=== Texte fourni ===

Le tribunal du CIRDI accorde environ 380 millions USD au titre de l’indemnisation pour l’expropriation illégale par l’Équateur
Burlington Resources Inc. c. la République de l’Équateur, Affaire CIRDI nº ARB/08/5
L’arbitrage de 2008 entre la société américaine de pétrole et de gaz Burlington Resources Inc. (Burlington) et l’Équateur en vertu du traité d’investissement bilatéral États-Unis-Équateur (TBI) est parvenu au stade de calcul du quantum de l’indemnisation. Le 7 février 2017, un tribunal du Centre international pour le règlement des différends relatifs aux investissements (CIRDI) a rendu sa décision concernant le réexamen et la sentence.
Contexte
Burlington Oriente, une filiale en propriété exclusive de Burlington, a conclu des contrats de partage de production (CPP) avec l’Équateur concernant les blocs pétroliers 7 et 21 situés dans l’Amazonie. Conformément aux CPP, Burlington devait assumer entièrement le risque d’exploitation en contrepartie d’une part de pétrole produit. Lorsque les prix internationaux du pétrole ont grimpé en flèche, l’Équateur a tenté sans succès de renégocier les CPP.

=== Lignes ===

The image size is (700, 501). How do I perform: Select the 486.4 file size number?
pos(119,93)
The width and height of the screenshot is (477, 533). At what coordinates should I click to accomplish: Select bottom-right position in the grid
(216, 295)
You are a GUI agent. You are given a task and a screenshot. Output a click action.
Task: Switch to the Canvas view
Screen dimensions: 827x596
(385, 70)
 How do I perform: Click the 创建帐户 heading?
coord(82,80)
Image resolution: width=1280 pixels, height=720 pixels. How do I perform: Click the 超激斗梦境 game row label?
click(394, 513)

===
=== Lignes ===

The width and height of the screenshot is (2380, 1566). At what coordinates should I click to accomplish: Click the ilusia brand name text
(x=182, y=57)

===
=== Lignes ===

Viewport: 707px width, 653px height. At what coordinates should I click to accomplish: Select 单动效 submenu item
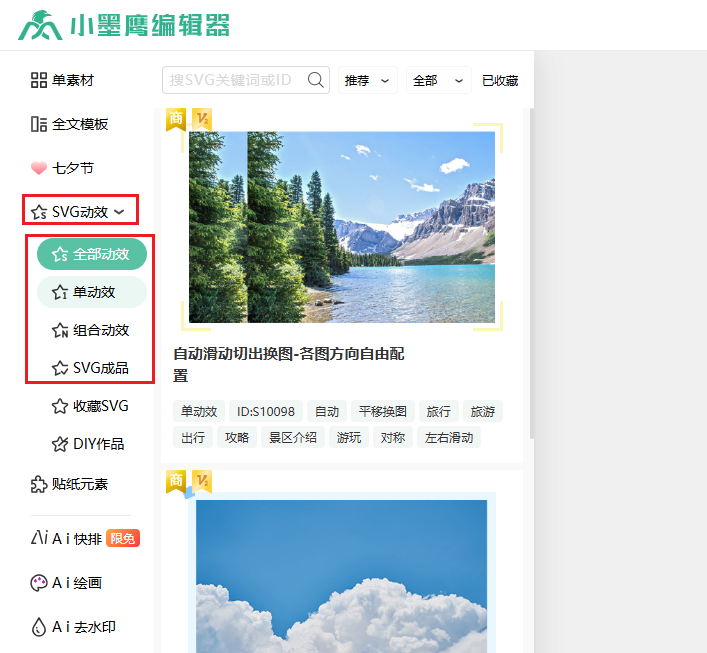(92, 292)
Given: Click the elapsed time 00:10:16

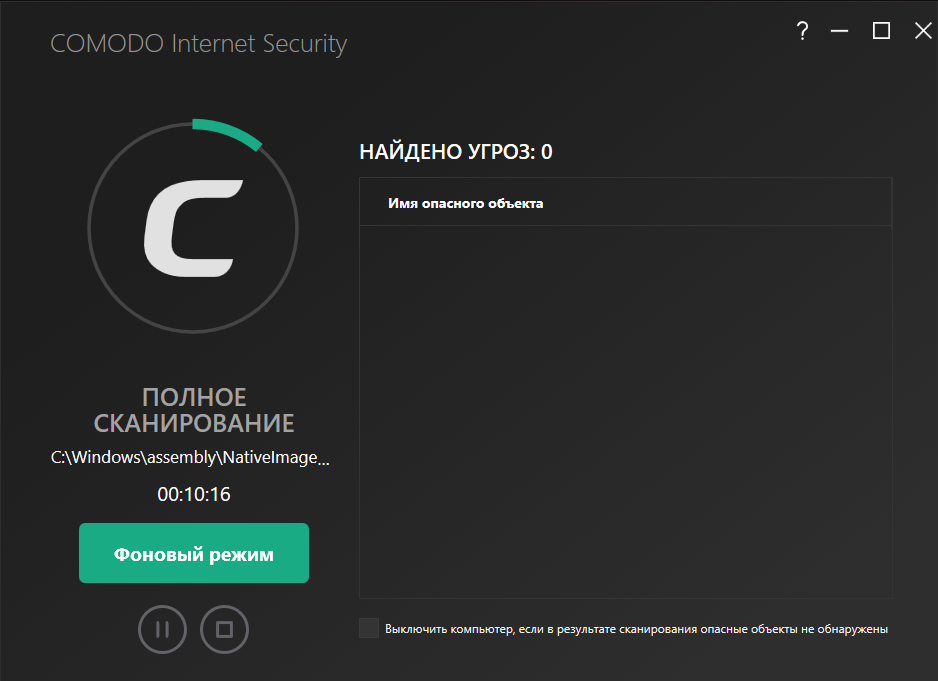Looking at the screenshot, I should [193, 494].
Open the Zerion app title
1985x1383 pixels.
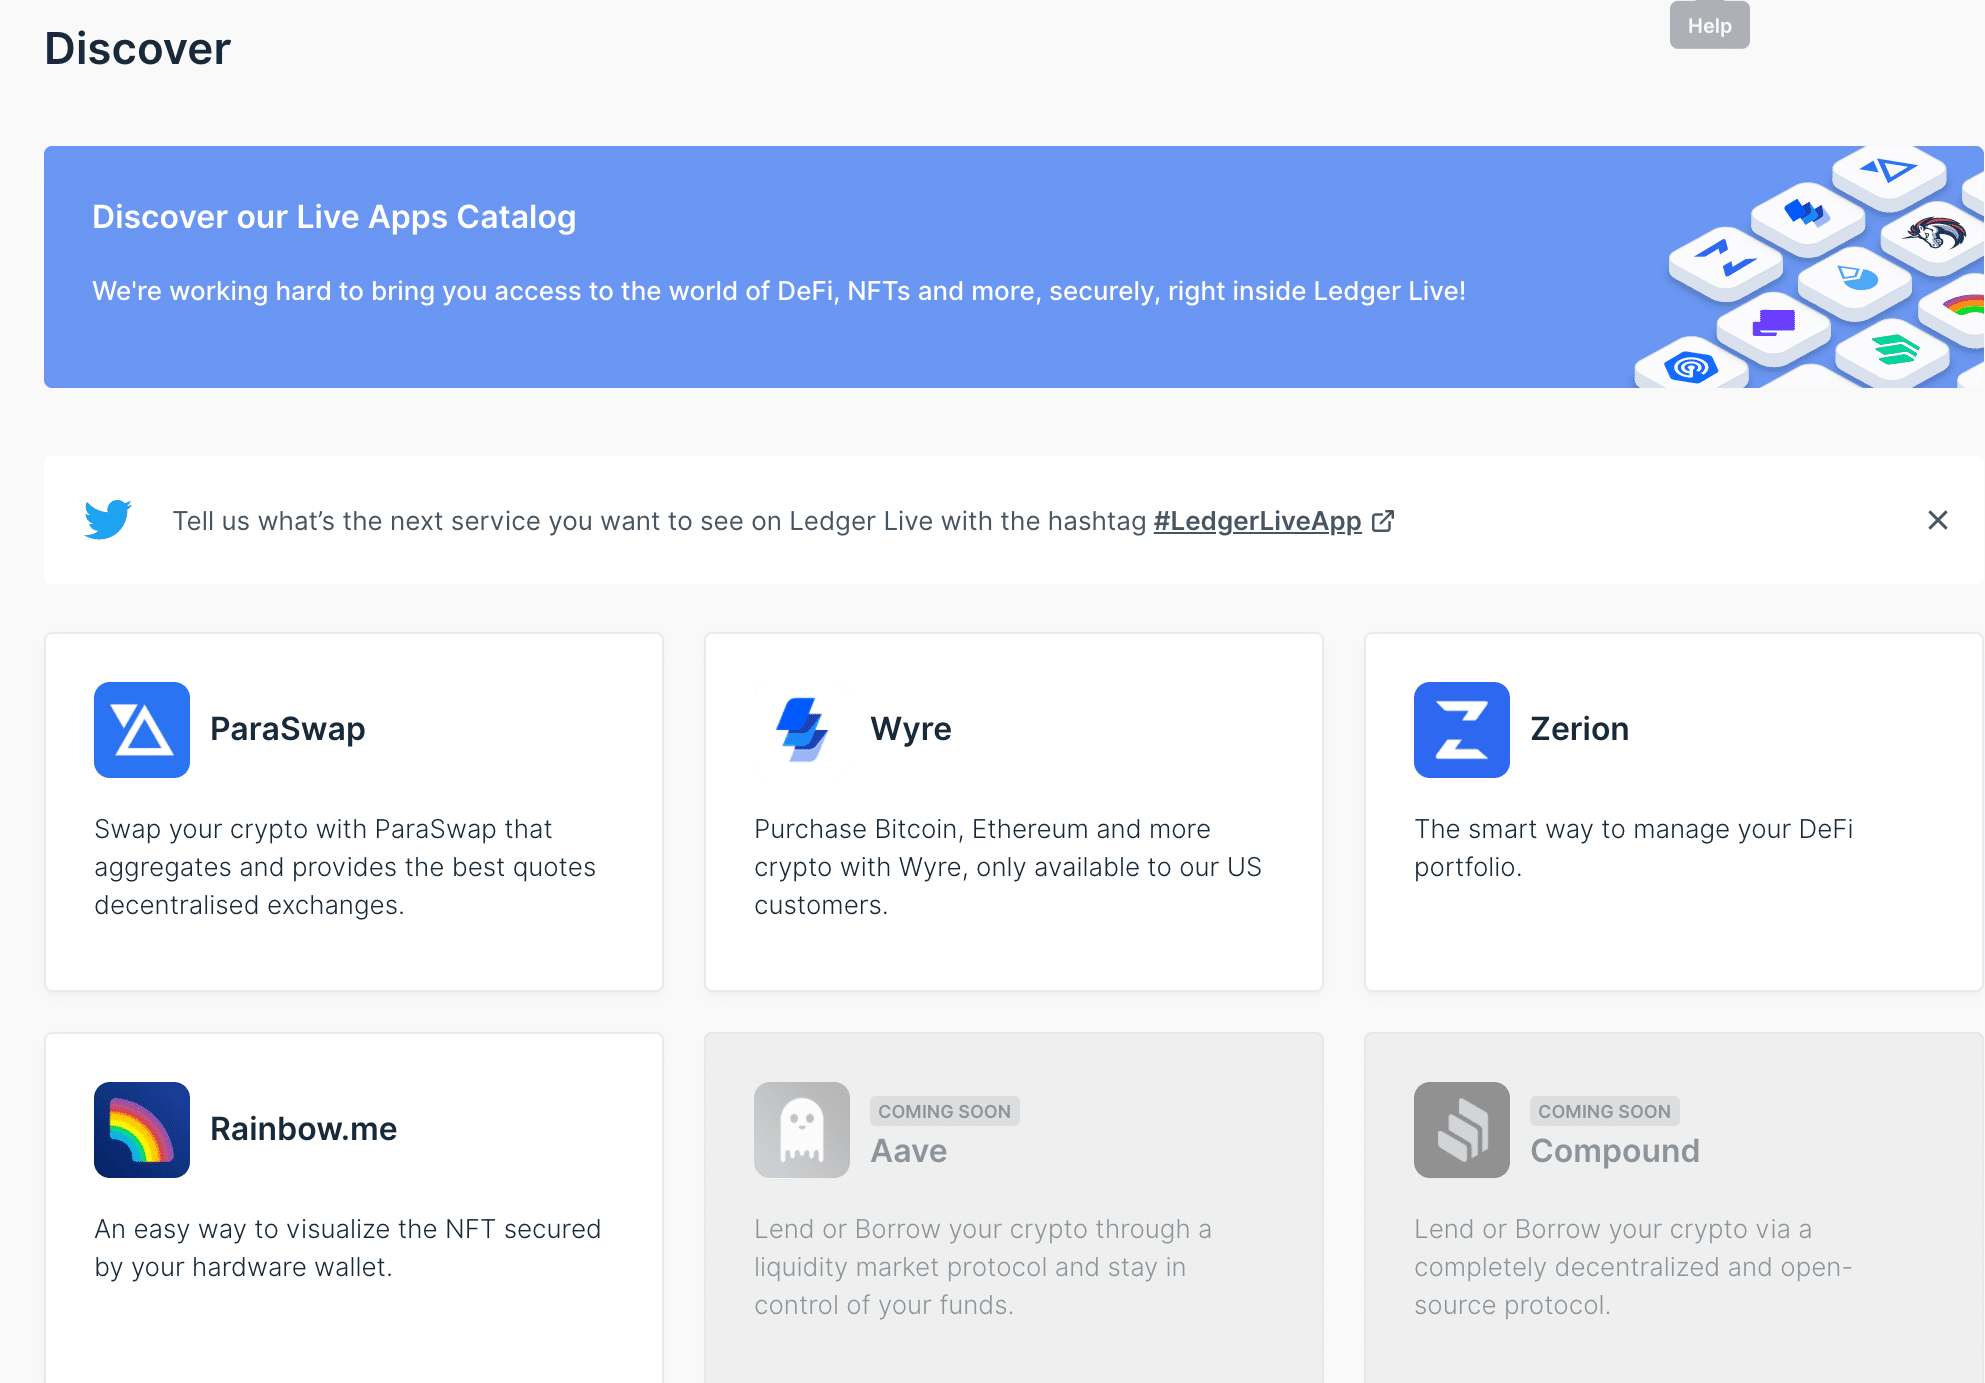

===

Exercice proposé 1: Reproduisez le passage du texte sur l'arbitrage entre Burlington et l'Équateur qui va de « Le tribunal du » jusqu'à « et la sentence. ».
Exercice proposé 2: Dans les blocs de lignes, réécrivez le passage qui va de la ligne contenant « How do I perform: Click the 创建帐户 heading? » jusqu'à celle contenant « click(394, 513) », en remplaçant « heading » par « title » sans rien modifier d'autre. Ne donnez que ces lignes.
Le texte et les lignes n'ont aucun lien entre eux.

Réponse complète 1:
Le tribunal du CIRDI accorde environ 380 millions USD au titre de l’indemnisation pour l’expropriation illégale par l’Équateur
Burlington Resources Inc. c. la République de l’Équateur, Affaire CIRDI nº ARB/08/5
L’arbitrage de 2008 entre la société américaine de pétrole et de gaz Burlington Resources Inc. (Burlington) et l’Équateur en vertu du traité d’investissement bilatéral États-Unis-Équateur (TBI) est parvenu au stade de calcul du quantum de l’indemnisation. Le 7 février 2017, un tribunal du Centre international pour le règlement des différends relatifs aux investissements (CIRDI) a rendu sa décision concernant le réexamen et la sentence.

Réponse complète 2:
 How do I perform: Click the 创建帐户 title?
coord(82,80)
Image resolution: width=1280 pixels, height=720 pixels. How do I perform: Click the 超激斗梦境 game row label?
click(394, 513)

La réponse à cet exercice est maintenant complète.